Digital Rights Management is eating the world
July 9 was the annual #DayAgainstDRM, and we wrote about it in the context of the European copyright reform. Some of the new provisions having to do with limitations to copyright tabled by the Parliament contain clauses that would forbid not only contractual restrictions, but also technological protection measures (another phrase for DRM) from overriding the exercise of the users’ rights. So, for example, this would mean that a researcher could freely conduct text and data mining on a collection of scholarly works to which she already has legal access, and the journal publisher or other rightsholder would be forbidden from enacting contractual barriers or DRM that would thwart the researcher’s work. These additional user protections are important to include so that the rightsholders cannot simply sidestep the law through the application of private contracts or technological restrictions.

In the U.S., the Copyright Office released a report on section 1201 of the Digital Millennium Copyright Act (DMCA), which prohibits the circumvention of DRM, as well as sharing methods or technologies that enable others to circumvent.

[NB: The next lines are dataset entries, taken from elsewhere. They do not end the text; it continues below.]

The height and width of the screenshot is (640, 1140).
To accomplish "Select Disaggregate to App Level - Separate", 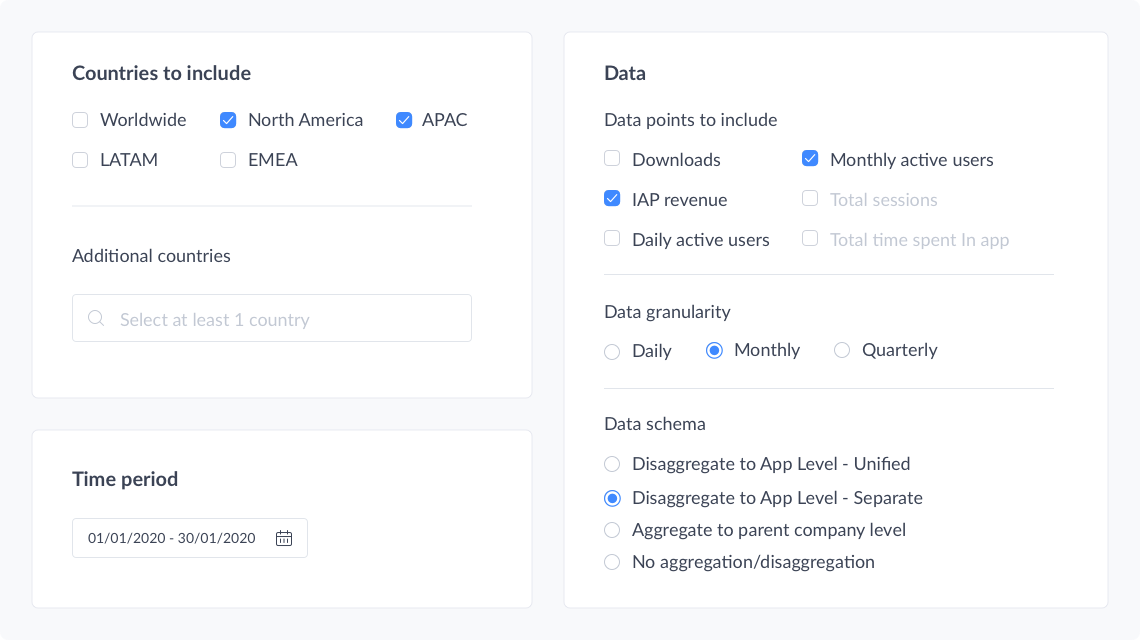I will 612,498.
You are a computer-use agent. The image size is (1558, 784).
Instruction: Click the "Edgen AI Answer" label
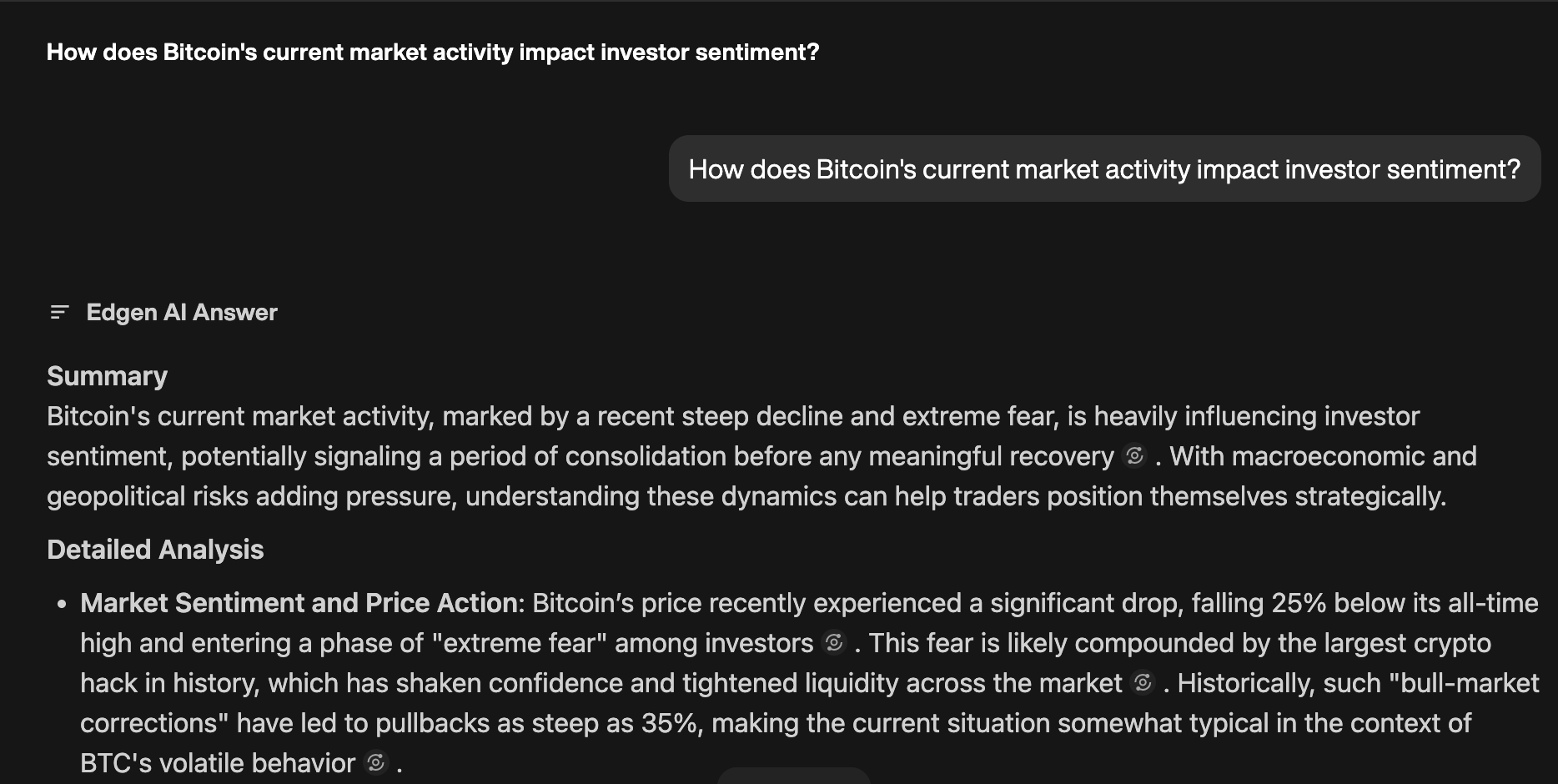(182, 312)
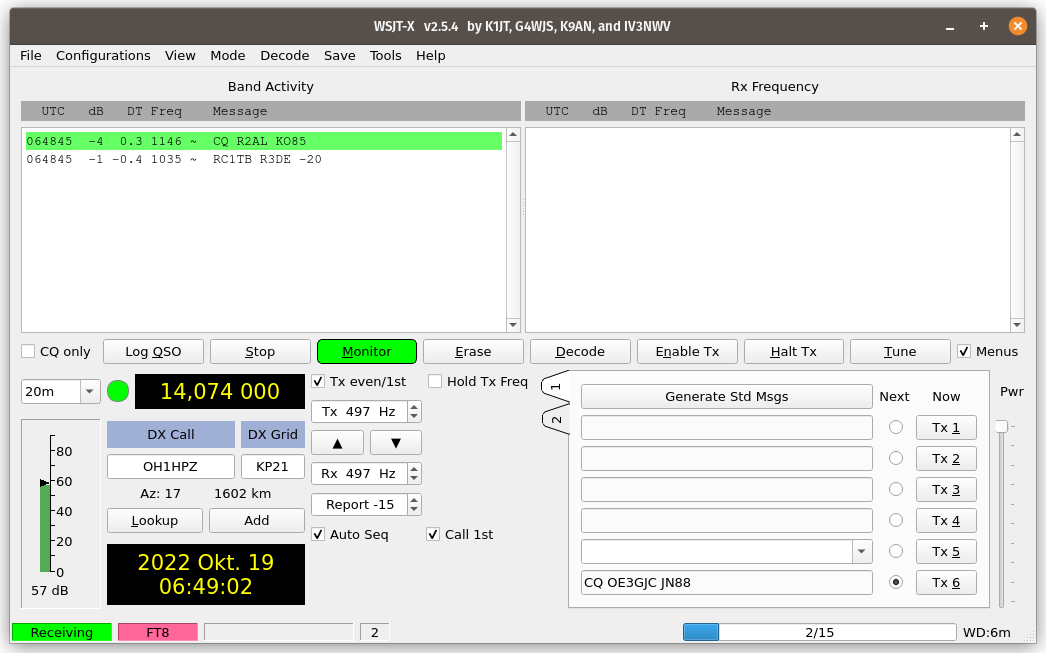The width and height of the screenshot is (1046, 653).
Task: Click the down arrow frequency shift button
Action: tap(396, 443)
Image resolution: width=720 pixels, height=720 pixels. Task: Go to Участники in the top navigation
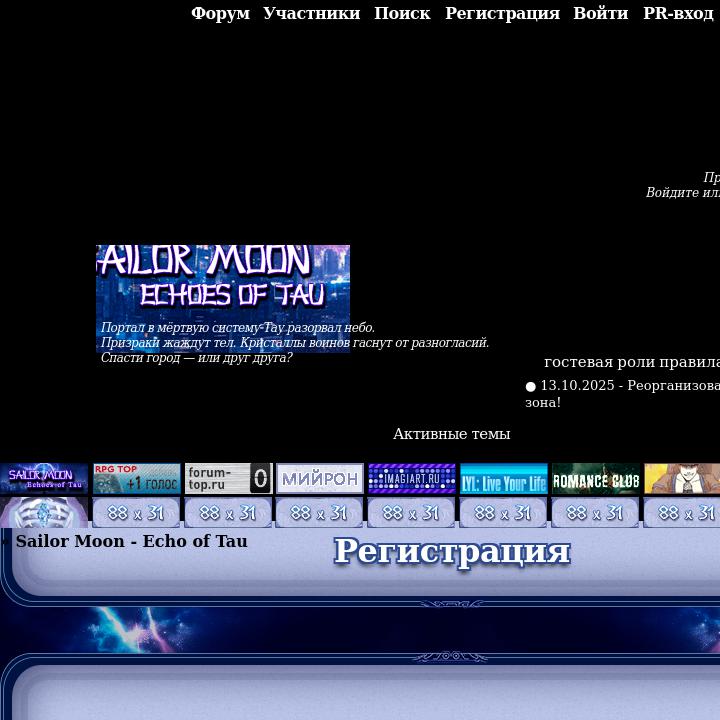coord(311,13)
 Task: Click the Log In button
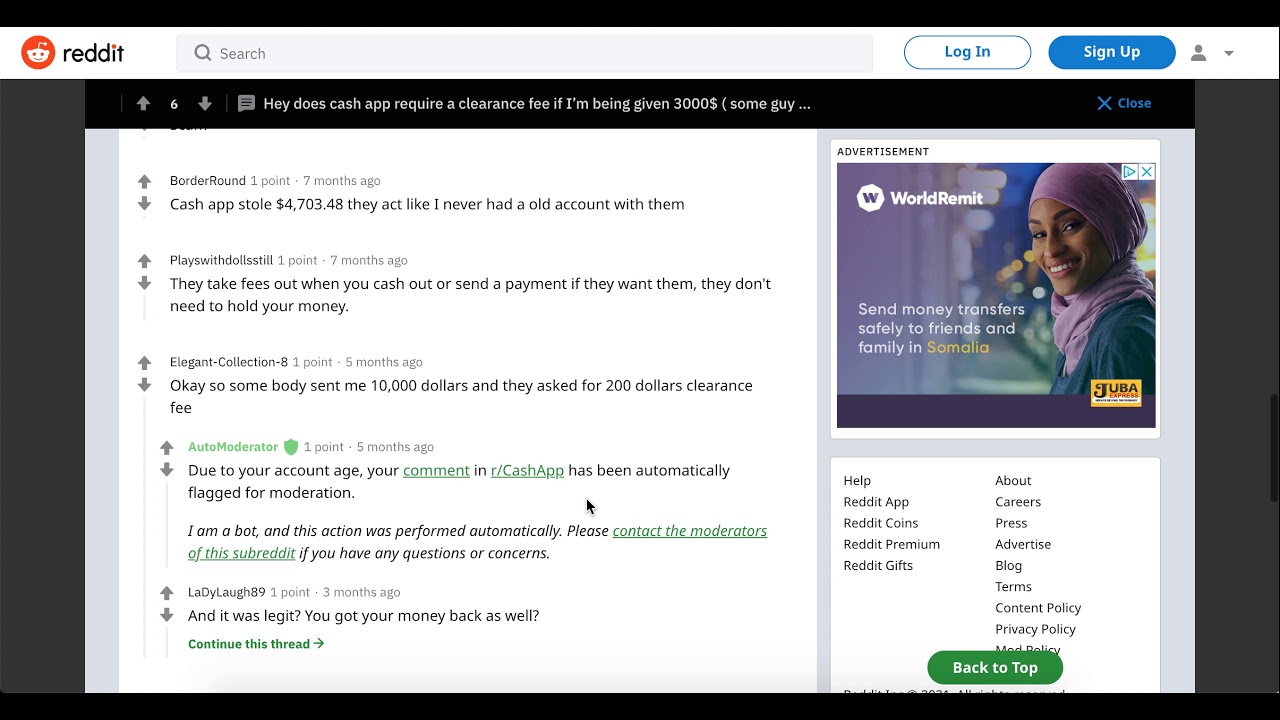(x=967, y=52)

The Copyright Office is also going into their triennial rulemaking on acceptable exemptions to the 1201 rules. Users submit arguments to the Copyright Office to be granted the right to break DRM for particular activities, such as to conduct security research. The comment period ends on 13 September. 

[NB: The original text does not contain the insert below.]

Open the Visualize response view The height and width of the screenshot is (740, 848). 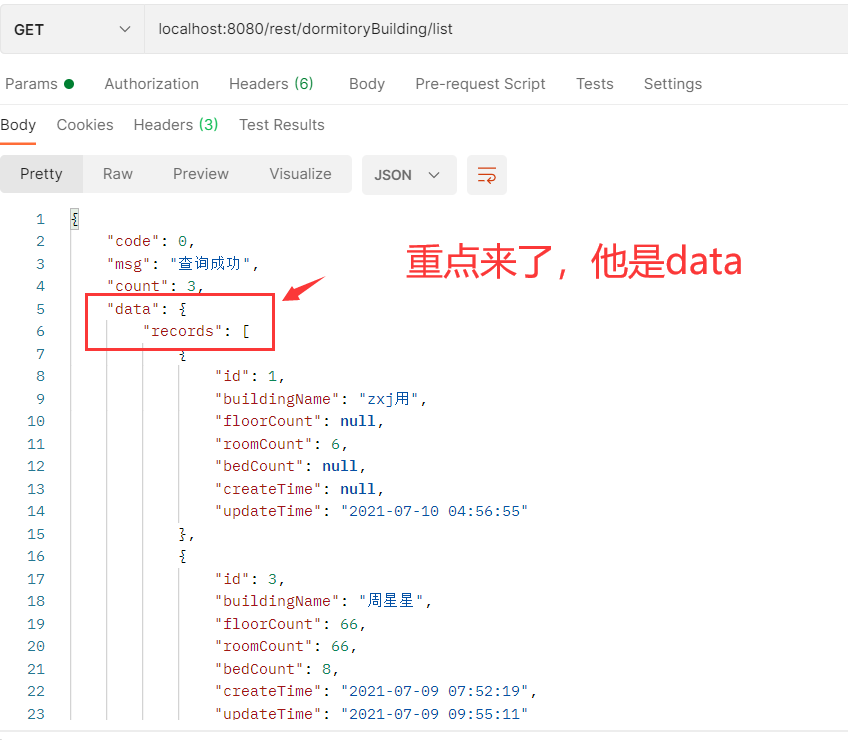300,174
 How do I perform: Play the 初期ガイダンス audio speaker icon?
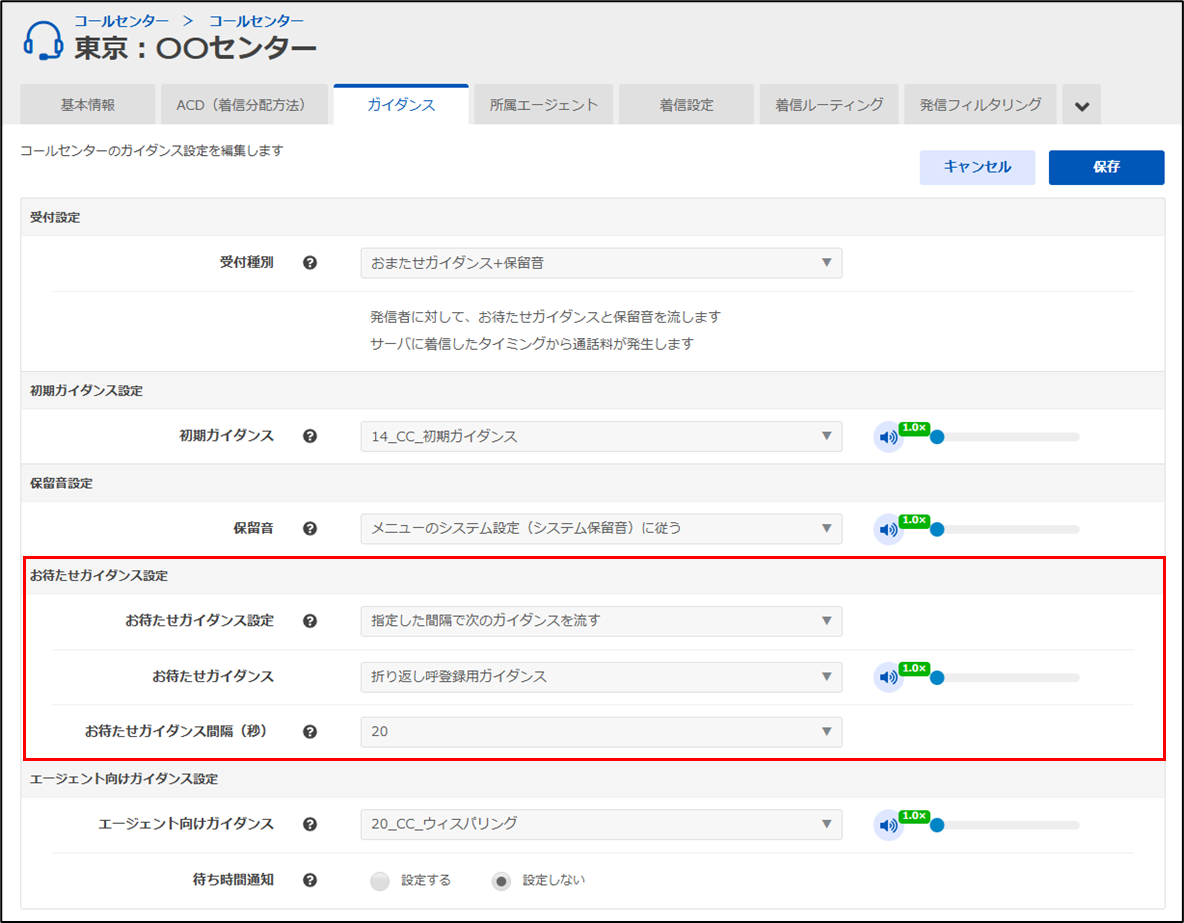(x=887, y=437)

EU Copyright Reform setbacks
The EU Parliament committees responsible for the copyright reform docket have introduced their amendments to the Commission’s Directive on Copyright in the Digital Single Market. Now the committees are negotiating their proposed changes and finalizing their opinions. The Committee on the Internal Market and Consumer Protection (IMCO) voted on its final opinion on 8 June. This week, both the Culture and Education Committee (CULT) and the Committee on Industry, Research and Energy (ITRE) decided on their finals opinions. They will be published next week. One of the most controversial aspects of the Commission’s proposal is the introduction of a new right for press publishers (a.k.a. “the link tax”) to extract fees from search engines for incorporating short snippets of—or even linking to—their content. In the votes this week for the CULT and ITRE committees, the press publishers right was also carried through—and even expanded. Both of the recent opinions remove the restriction that the right apply to digital uses only, meaning that if adopted it would cover all uses—digital and in print. In addition, ITRE—the committee responsible for policy relating to the promotion of research—voted to extend the press publishers right to cover scientific publications.

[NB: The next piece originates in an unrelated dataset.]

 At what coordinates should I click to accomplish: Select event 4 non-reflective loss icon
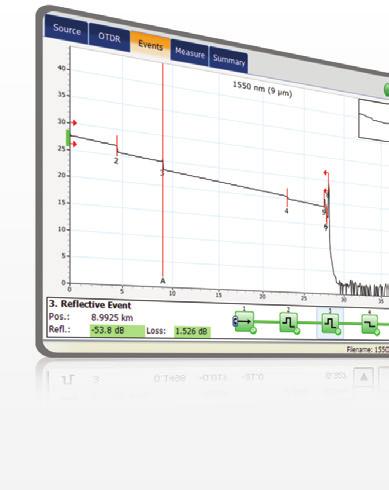371,323
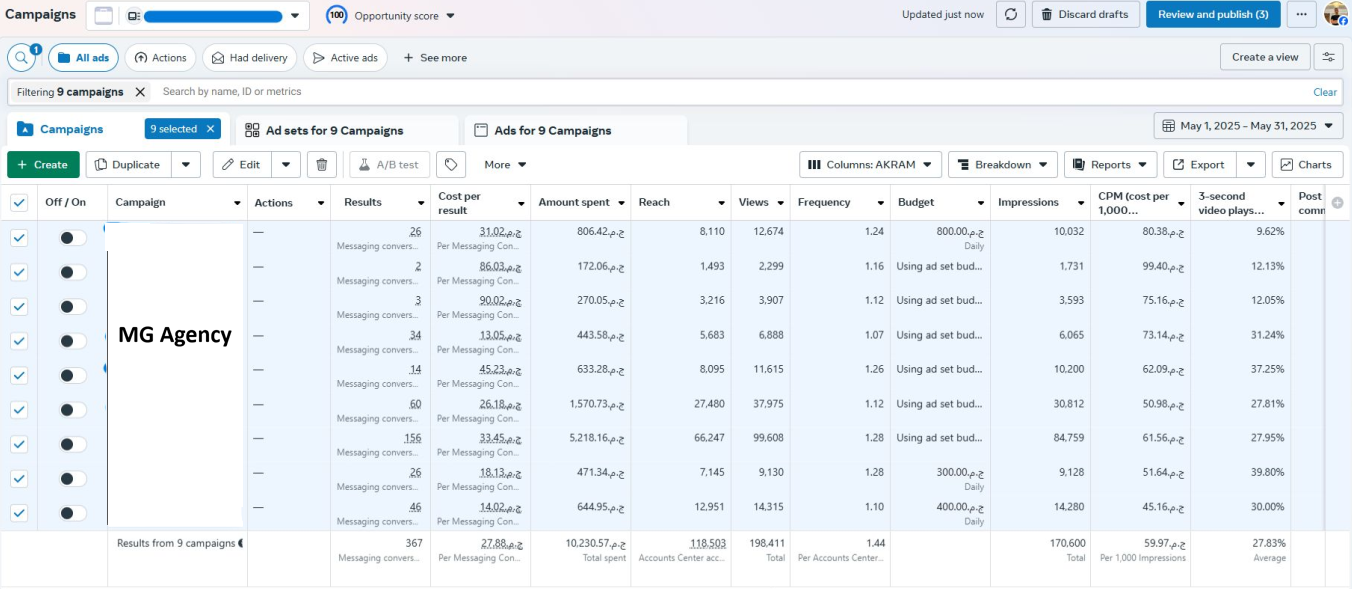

It also appears that in Spain publishers are setting up aggregators to pay themselves for their own content to prove the press publishers right is working just fine.


CC files amicus brief in copy shop case
In this litigation, Great Minds sued FedEx Office for making copies, at the request of a school district, of educational materials it produced with public funding and licensed under the BY-NC-SA 4.0 license. Great Minds doesn’t argue that the school district’s use of the materials violates the NC restriction, but that FedEx Office does when it makes copies solely at the direction of the school district. We urge for the interpretation that a school district may permissibly use FedEx Office as a means by which the school district exercises its own licensed rights. The license does not restrict the school district to using only employees to exercise those rights; it allows the school district to engage anyone— employees and non-employee contractors alike—to do so.


Is for-profit scholarly publishing a long-running public scandal of epic proportions?
Yes


The Streisand Effect
Someone tell Zillow about it.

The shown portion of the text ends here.